Fujimori, más allá de la irracionalidad

Por Madeleine Osterling ||

Solo mentes enfermas son capaces de odiar ciegamente al hombre que pacificó al país, al que puso fin al horror homicida de SL. Mentes consumidas por el rencor que critican y juzgan con ensañamiento, a aquellos que valoran todo lo que aportó su gobierno, a pesar de sus muchísimos errores. Al final, son tan solo un puñado de pseudolíderes de opinión, con una extendida y manipulada tribuna y, con un difundido eco internacional, esa poderosa red caviar que tanto daño nos ha hecho, los que lograron satanizar a Fujimori y seguir destruyéndolo, incluso después de su silencio perpetuo.

Mi padre, como presidente del Senado, fue uno de los símbolos de la democracia ese nefasto, pero quizás necesario 5 de abril.

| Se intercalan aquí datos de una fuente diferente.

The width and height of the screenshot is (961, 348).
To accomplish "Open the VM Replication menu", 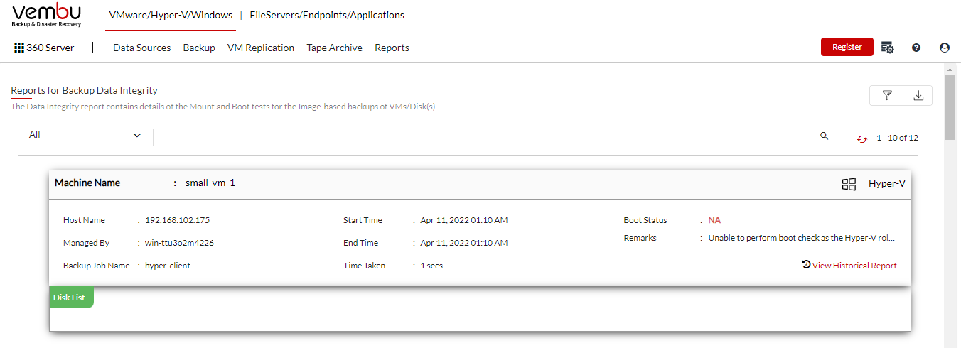I will click(261, 48).
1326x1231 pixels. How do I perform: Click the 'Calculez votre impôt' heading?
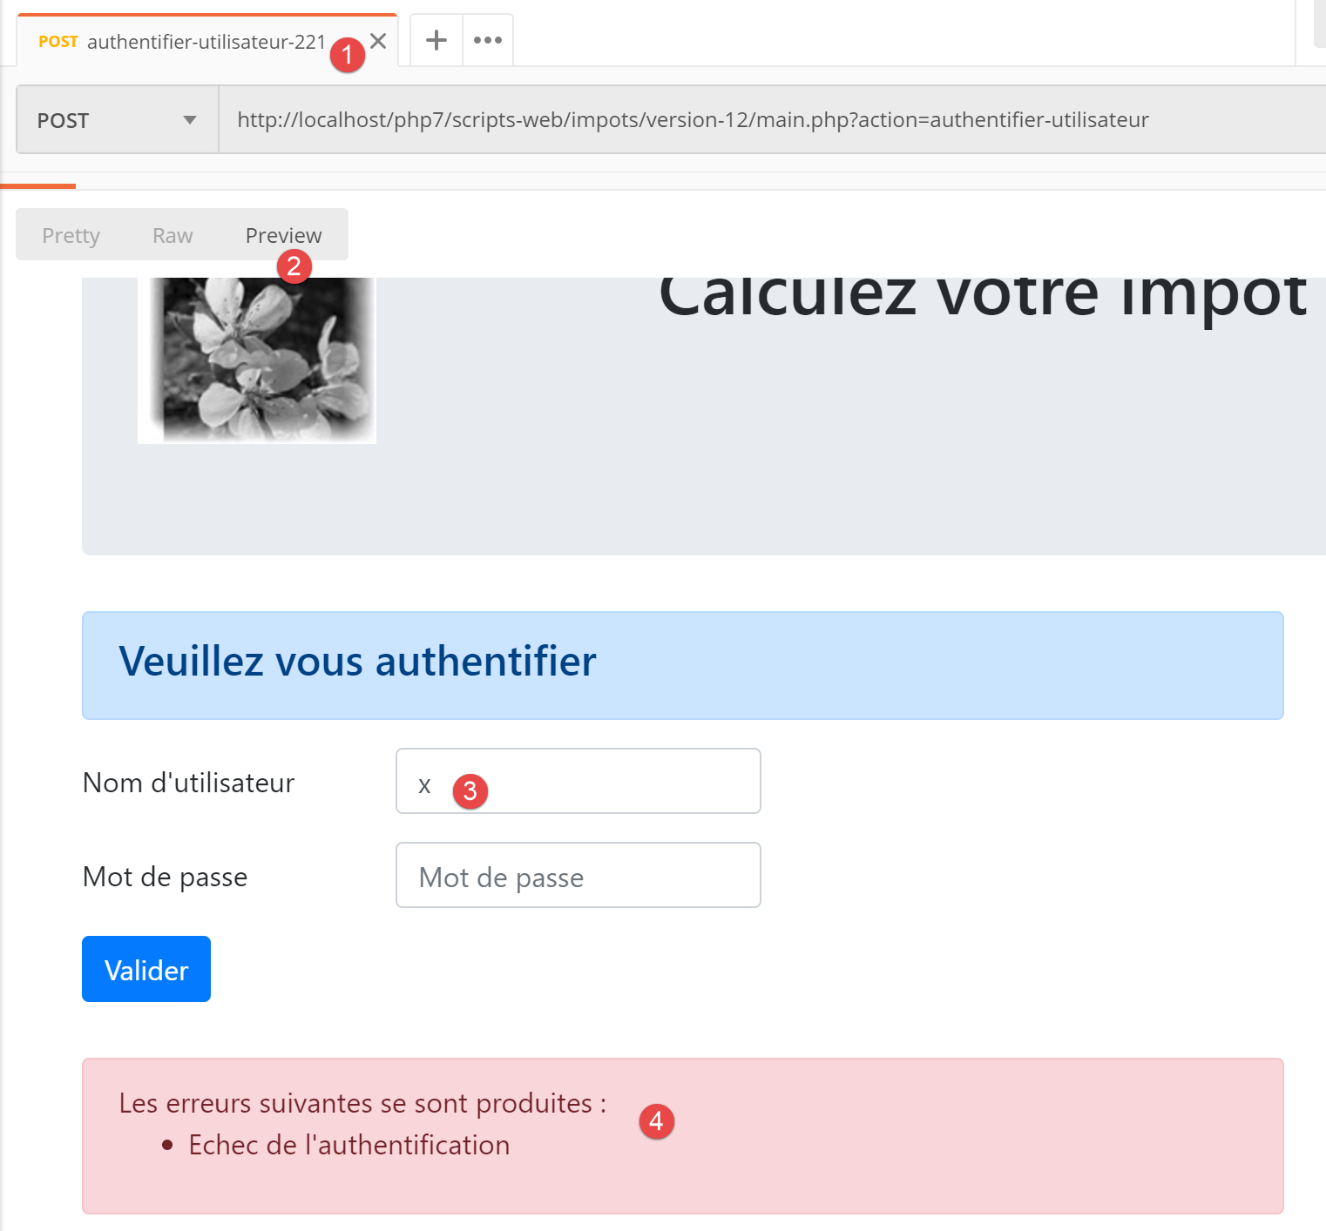[982, 294]
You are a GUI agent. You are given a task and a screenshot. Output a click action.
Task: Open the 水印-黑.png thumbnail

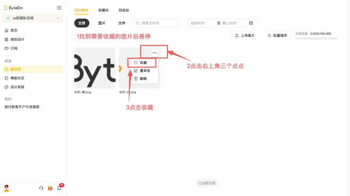pos(95,68)
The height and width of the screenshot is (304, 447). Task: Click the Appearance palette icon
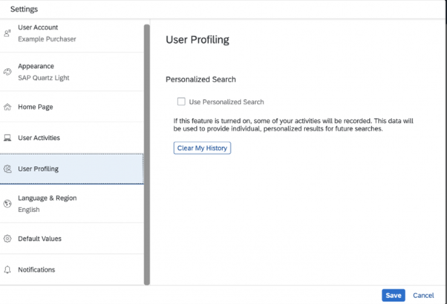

A pesar de su arresto y de no haber vuelto a tentar el escenario político, lo perdonó; no se permitió envenenarse, supo cerrar esa página a tiempo. Fue partidario de que solo se le diera prisión domiciliaria e incluso el indulto y lo declaró públicamente en las que fueron sus dos últimas entrevistas en la televisión. La reconciliación con ese capítulo doloroso de su vida fue absoluta, realmente un ejemplo. Por ello, cuando ciertos cobardes escondidos tras el anonimato de las redes sociales me increpan que mi postulación a la alcaldía de San Isidro por FP fue una traición a la memoria de mi padre, solo pienso que poco lo conocían. No solo tenía una excelente opinión de Keiko sino que me animó a incursionar en política y a servir a mi país, advirtiéndome sin embargo, que no esperara gratitud. Lo había vivido en carne propia, cuando amigos y conocidos, que repentinamente se volvieron fujimoristas, le dieron la espalda o incluso cruzaban la acera intentando pasar desapercibidos para no saludarlo. Sin embargo, el tiempo puso a cada cosa en su lugar.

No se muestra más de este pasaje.